_RECORD SET_
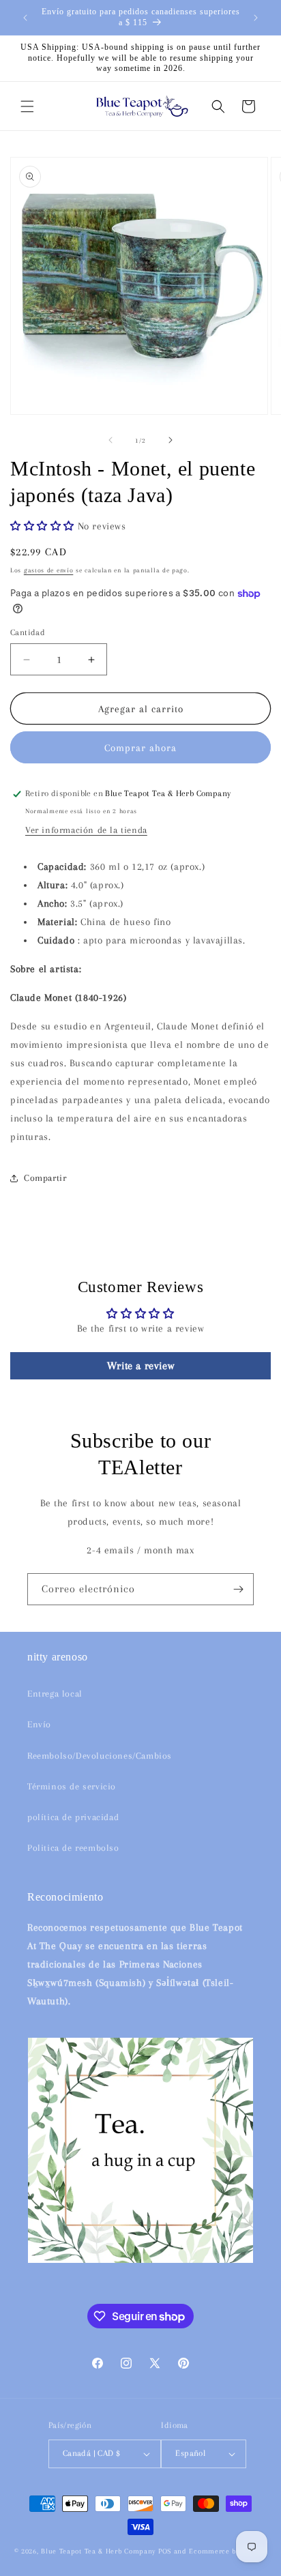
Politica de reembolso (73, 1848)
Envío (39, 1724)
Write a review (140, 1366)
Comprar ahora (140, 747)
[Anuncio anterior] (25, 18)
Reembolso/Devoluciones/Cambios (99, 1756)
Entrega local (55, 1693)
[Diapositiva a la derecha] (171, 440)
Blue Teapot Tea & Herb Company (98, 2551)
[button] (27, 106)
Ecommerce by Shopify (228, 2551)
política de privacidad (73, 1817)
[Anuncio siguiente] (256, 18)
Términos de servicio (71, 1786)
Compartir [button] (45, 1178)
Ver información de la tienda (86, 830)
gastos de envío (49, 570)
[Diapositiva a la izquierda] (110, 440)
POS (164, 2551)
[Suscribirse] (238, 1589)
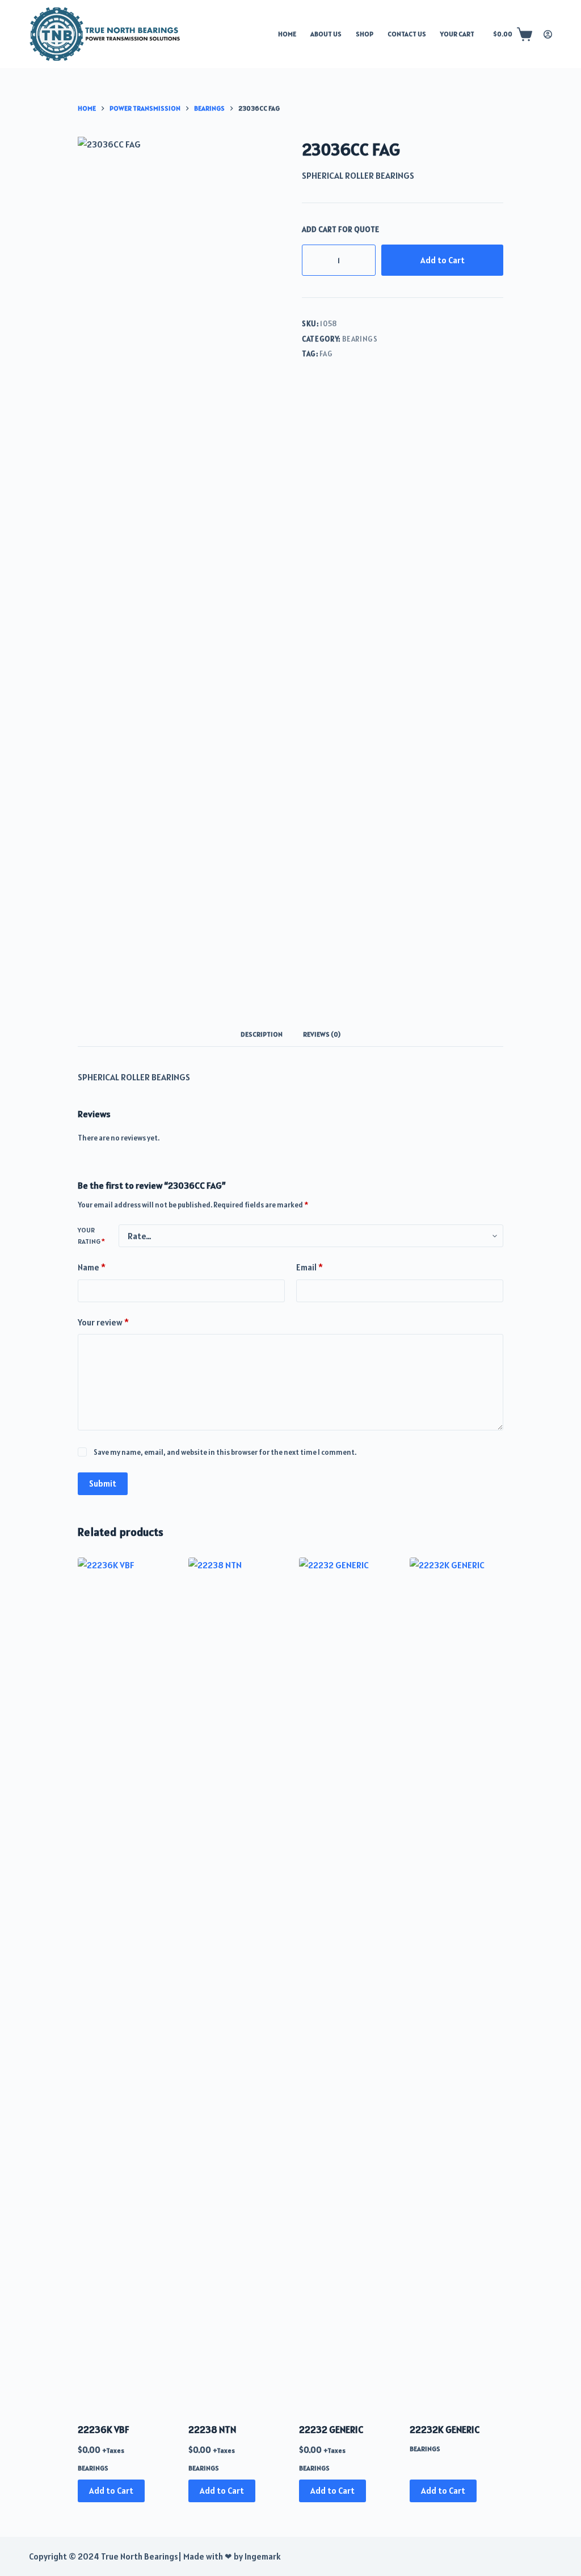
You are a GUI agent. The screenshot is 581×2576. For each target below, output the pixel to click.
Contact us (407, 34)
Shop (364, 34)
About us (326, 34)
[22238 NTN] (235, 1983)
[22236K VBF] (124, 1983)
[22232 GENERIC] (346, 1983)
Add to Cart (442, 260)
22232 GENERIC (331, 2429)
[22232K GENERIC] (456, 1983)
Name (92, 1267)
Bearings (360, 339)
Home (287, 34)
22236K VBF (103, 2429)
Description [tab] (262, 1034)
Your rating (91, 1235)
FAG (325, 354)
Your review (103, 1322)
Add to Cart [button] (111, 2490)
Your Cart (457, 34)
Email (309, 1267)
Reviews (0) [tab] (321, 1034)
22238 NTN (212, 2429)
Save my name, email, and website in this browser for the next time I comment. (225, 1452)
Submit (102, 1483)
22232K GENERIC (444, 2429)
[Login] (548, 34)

_EXERCISE DIRECTIONS_
With the pictures omitted, copy the entries above exactly from the line containing "Blue Teapot Tea & Herb Company (98, 2551)" through the line containing "Shop (364, 34)", both lines included.

_REPLY_
Blue Teapot Tea & Herb Company (98, 2551)
[button] (27, 106)
Ecommerce by Shopify (228, 2551)
política de privacidad (73, 1817)
[Anuncio siguiente] (256, 18)
Términos de servicio (71, 1786)
Compartir [button] (45, 1178)
Ver información de la tienda (86, 830)
gastos de envío (49, 570)
[Diapositiva a la izquierda] (110, 440)
POS (164, 2551)
[Suscribirse] (238, 1589)
You are a GUI agent. The screenshot is 581×2576. For each target below, output the pixel to click.
Contact us (407, 34)
Shop (364, 34)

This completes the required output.